Deniz suyu ortamlarında, tercihli korozyon oluşumu büyük ölçüde malzeme bileşiminden etkilenir, olası bir önleme yöntemi, kaynağın çevreleyen çelikten daha soylu olmasını sağlayan elemanlar içeren sarf malzemeleri kullanmak olabilir. %1 Ni ilavesi muhtemelen en yaygın olanıdır, ancak Cr, Mo, Cu vb. ilaveleri de kaynak korozyon direncini iyileştirir. Si içeriğindeki bir azalmanın da faydalı olduğu düşünülmektedir.

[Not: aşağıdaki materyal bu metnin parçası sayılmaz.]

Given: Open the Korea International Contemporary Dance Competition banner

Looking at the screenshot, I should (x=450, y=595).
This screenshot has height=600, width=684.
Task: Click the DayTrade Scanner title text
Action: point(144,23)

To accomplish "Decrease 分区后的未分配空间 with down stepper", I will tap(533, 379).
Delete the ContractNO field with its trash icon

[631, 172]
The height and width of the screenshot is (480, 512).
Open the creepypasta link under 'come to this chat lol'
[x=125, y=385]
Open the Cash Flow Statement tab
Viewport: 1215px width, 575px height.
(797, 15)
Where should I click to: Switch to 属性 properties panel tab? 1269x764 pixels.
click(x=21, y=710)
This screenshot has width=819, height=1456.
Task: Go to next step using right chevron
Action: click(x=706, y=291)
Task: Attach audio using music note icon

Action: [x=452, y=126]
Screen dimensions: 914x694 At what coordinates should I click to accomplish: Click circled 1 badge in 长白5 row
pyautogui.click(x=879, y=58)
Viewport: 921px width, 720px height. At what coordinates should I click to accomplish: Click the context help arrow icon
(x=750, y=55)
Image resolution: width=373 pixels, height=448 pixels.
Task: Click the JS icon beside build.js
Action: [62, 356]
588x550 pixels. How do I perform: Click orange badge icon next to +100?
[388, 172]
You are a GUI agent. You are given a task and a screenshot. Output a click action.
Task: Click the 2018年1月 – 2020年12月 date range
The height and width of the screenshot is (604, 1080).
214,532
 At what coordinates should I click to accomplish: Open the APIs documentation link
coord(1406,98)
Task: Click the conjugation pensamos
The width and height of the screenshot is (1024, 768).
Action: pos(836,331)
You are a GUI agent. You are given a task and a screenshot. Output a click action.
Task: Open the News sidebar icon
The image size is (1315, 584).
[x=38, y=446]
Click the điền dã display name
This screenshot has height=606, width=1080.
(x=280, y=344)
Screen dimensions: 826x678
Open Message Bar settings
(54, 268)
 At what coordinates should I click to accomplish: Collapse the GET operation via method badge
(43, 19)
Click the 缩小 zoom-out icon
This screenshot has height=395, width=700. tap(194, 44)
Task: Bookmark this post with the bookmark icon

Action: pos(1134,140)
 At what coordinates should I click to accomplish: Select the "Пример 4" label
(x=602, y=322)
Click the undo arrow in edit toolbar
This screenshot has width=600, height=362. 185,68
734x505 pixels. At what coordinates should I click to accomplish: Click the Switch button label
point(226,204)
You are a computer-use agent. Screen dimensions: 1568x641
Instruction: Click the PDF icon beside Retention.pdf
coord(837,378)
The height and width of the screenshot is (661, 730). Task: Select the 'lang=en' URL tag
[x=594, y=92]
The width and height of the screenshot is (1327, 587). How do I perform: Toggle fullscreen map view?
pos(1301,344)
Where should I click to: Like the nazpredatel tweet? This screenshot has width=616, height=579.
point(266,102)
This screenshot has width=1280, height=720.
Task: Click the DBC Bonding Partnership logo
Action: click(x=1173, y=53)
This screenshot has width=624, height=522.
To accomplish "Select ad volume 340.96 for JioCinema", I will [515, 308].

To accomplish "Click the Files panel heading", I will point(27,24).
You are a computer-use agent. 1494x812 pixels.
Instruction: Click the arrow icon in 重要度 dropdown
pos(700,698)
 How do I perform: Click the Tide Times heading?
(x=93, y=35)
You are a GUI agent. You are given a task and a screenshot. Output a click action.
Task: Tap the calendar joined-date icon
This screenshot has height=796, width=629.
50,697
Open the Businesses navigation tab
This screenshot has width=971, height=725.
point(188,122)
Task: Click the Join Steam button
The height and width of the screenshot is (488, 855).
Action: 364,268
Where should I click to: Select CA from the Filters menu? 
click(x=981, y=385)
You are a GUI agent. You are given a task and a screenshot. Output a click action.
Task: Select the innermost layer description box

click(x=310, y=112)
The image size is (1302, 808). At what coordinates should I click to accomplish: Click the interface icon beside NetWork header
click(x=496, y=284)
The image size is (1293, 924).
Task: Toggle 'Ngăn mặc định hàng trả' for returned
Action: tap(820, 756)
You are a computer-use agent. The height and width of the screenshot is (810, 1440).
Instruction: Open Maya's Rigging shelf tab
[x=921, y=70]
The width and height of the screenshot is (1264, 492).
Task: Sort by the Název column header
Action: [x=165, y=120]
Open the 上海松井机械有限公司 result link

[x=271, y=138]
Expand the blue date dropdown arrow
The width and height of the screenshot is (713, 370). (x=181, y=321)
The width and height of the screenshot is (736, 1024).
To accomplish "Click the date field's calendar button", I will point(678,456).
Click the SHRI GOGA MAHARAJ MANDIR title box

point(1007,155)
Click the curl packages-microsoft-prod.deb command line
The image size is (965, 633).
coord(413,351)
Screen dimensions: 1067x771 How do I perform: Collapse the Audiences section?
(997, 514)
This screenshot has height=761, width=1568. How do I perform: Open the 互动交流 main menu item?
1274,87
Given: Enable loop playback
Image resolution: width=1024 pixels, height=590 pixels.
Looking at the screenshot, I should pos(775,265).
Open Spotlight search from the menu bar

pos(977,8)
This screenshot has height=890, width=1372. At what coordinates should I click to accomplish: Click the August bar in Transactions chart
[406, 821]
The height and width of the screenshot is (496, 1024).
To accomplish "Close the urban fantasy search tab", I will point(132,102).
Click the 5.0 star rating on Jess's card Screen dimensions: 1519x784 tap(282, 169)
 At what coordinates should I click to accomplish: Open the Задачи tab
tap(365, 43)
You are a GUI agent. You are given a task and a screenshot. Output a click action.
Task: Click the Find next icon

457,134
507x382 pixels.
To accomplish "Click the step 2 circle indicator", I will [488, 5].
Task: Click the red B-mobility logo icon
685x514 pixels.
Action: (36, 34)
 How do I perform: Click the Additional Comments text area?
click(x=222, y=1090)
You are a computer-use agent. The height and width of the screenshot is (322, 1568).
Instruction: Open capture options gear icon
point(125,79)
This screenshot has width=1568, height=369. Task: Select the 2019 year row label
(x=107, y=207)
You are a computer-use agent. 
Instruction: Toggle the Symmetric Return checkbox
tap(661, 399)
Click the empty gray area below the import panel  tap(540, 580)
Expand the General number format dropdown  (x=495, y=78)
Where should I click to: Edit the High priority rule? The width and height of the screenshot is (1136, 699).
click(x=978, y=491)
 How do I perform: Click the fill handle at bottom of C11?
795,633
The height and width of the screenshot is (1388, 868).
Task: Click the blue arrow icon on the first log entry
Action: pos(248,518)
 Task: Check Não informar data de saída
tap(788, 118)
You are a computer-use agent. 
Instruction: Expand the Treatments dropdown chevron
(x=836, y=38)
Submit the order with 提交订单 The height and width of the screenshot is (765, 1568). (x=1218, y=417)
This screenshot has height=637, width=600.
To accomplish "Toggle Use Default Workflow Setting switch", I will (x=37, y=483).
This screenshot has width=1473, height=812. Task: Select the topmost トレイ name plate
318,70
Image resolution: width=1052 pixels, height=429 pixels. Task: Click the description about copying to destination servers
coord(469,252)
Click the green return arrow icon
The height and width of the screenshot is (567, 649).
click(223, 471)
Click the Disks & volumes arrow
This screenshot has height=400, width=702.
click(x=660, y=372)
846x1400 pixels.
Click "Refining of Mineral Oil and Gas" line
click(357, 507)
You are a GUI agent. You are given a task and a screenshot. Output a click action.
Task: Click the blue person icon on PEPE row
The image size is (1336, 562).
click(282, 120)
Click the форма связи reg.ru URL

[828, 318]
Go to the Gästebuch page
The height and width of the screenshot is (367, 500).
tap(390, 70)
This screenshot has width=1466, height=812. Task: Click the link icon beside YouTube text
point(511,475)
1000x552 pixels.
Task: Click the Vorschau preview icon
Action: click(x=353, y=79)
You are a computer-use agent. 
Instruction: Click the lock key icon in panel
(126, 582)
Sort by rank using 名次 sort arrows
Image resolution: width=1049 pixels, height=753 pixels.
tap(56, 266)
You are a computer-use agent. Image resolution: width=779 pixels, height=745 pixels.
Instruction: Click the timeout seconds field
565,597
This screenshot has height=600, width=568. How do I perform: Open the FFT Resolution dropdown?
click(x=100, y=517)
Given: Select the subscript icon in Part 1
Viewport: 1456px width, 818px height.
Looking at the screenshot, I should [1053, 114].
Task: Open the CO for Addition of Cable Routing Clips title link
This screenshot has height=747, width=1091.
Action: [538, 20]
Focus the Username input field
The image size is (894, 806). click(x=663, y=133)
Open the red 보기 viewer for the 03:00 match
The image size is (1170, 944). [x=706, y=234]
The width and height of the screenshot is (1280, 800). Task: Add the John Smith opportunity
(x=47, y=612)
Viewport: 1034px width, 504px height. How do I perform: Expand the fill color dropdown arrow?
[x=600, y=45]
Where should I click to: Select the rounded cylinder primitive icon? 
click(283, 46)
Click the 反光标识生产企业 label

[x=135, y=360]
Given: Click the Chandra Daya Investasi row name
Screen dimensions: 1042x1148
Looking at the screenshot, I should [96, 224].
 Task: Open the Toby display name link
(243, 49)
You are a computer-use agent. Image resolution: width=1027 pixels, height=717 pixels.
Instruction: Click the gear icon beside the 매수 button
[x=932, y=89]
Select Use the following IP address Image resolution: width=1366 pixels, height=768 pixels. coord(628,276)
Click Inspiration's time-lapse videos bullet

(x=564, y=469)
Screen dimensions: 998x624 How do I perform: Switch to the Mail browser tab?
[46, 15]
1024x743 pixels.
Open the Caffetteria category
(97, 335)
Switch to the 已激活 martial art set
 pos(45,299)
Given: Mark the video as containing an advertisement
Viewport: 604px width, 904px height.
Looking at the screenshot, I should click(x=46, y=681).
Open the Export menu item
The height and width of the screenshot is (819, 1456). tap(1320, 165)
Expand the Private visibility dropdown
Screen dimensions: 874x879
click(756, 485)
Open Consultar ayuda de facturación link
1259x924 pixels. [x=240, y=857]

Bu çalışmanın sonuçları, %1 Ni sarf malzemelerinin kullanılmasının tercihli kullanımdan kaçınmayı sağlamadığını, aslında %1 Ni'den yapılan kaynakların, eşleşen bir sarf malzemesiyle yapılan kaynaklara göre PWC'ye daha duyarlı olduğunu göstermiştir. CO2 içeren sistemlerde karbon çeliği kaynaklı bağlantıların tercihli saldırısı, düşük HAZ sertliğine sahip kaynaklarda da daha az gösterilmiştir. Mekanizmanın, ıslak CO2 içeren bir ortamda kaynak metali, HAZ ve ana metal arasındaki korozyon hızındaki doğal farkla ilişkili olduğu gösterilmiştir. Ek olarak, mevcut su düşük iletkenliğe sahipse ve/veya ince su filmleri mevcutsa, herhangi bir galvanik etki küçük ve bölgesel olacaktır ve bir kaynak metali durumunda olduğu gibi tüm kaynak metali için koruma sağlamak için yeterli olmayacaktır. deniz suyu ortamı. Ayrıca, sıcaklığın, akışın ve karbonat tortularının oluşumunun da bu ortamlarda kaynaklı bağlantıların korozyon davranışını etkileyebileceği bulunmuştur.
Korozyon önleyicilerin kullanımının bu sorunu azalttığı gösterilmiştir; bununla birlikte, genel korozyona ek olarak PWC'den etkin koruma sağlamak için korozyon önleyicilerin seçiminin kaynaklı numuneler kullanılarak yapılması tavsiye edilir.